Page.
>> BEGIN

Wednesday, November 21, 2012

Spotify, Spotify, Spotify, Spotify!

Hey. Spotify has embed code.

No, I don't have a piece called Fourth of a Habit.



Okay, so Sibling Revelry is by me (piano études arranged for band)















And below, Musician, Sara, Georgic, and Three Encores are by me.



Locking Horns is by me.



Imaginary Dances, from 1986, is by me. Lawdy. Je ne l'aime plus.



E-Machines, track 9, is by me.



... and Ten of a Kind, tracks 7-10, are by me, even though it doesn't say so.



Windy Nights (track 4) and To Be Sung on the Water (track 18) are by me.



The first three tracks are by me.

My Attitude Problem


Current Musicology devoted an issue to composers writing about their own music in 2000, and I was one of the composers who wrote an article. All musical excerpts are copyright © by CF Peters.
Apologies in advance for the pretension dripping from the first three paragraphs. Here it go:
In lieu of a celebration of the new millennium, I think I am supposed to write about how I fill my pieces up with notes. This is a hard task for any composer that doesn't write pieces destined for deconstruction in graduate seminars: while I can fairly easily list some tendencies my pieces have, and much more easily list the sorts of things that other composers do that I don't, I can't imagine how interesting either would be to anyone. Plus, I believe that composers tend to be their own worst advocates—separating the composition of a piece from its hearing is rather difficult for us: when we tell you about trees, the listener hears forest, and vice versa. Now that the disclaimer has been made, it's time to press on.

>> END

Dataset excerpt.
>> BEGIN

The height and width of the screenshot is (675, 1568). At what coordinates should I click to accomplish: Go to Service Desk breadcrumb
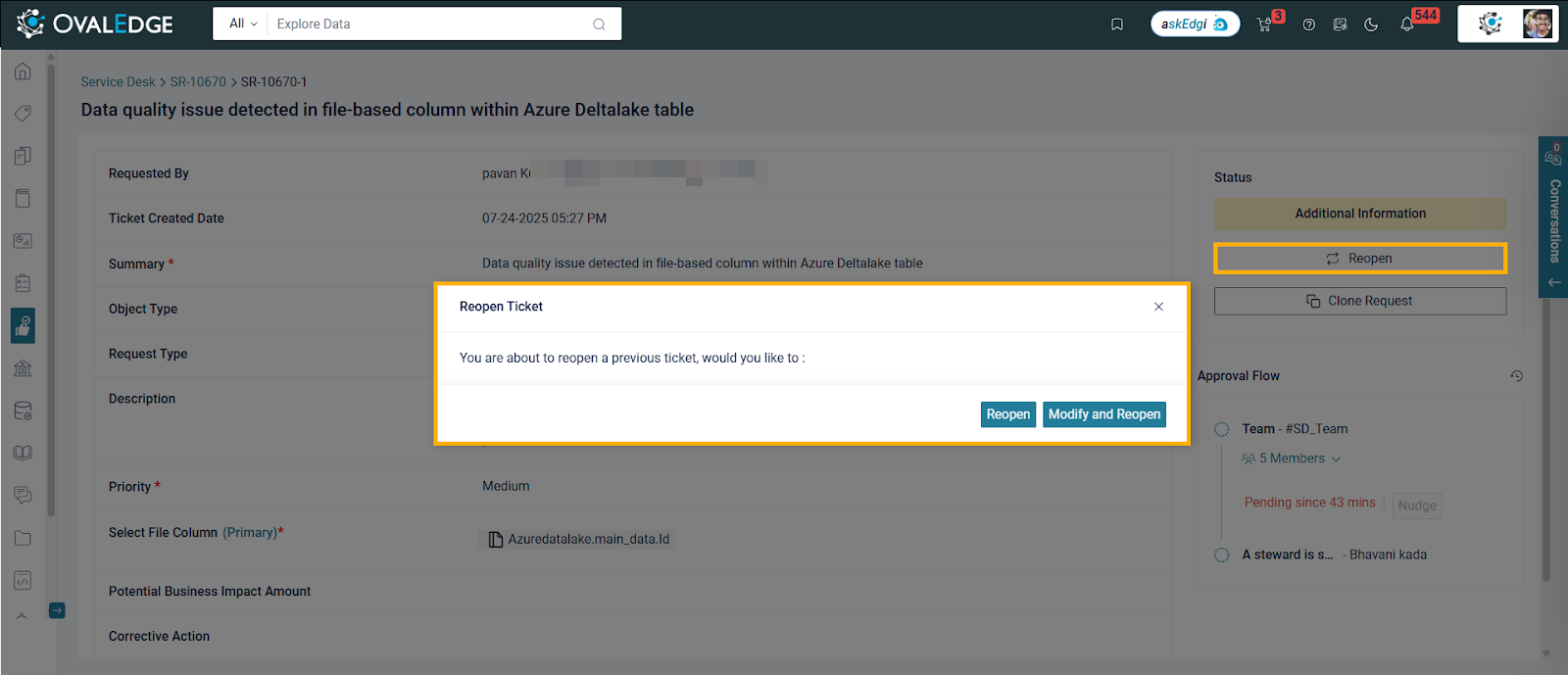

>> END

Set of tasks.
a: According to the post, in what year did Current Musicology devote an issue to composers writing about their own music?
b: Return the stretch of the post from "And below, Musician, Sara, Georgic, and" through "9, is by me.", copied word for word.

Solutions to the tasks.
a: 2000

b:
And below, Musician, Sara, Georgic, and Three Encores are by me.



Locking Horns is by me.



Imaginary Dances, from 1986, is by me. Lawdy. Je ne l'aime plus.



E-Machines, track 9, is by me.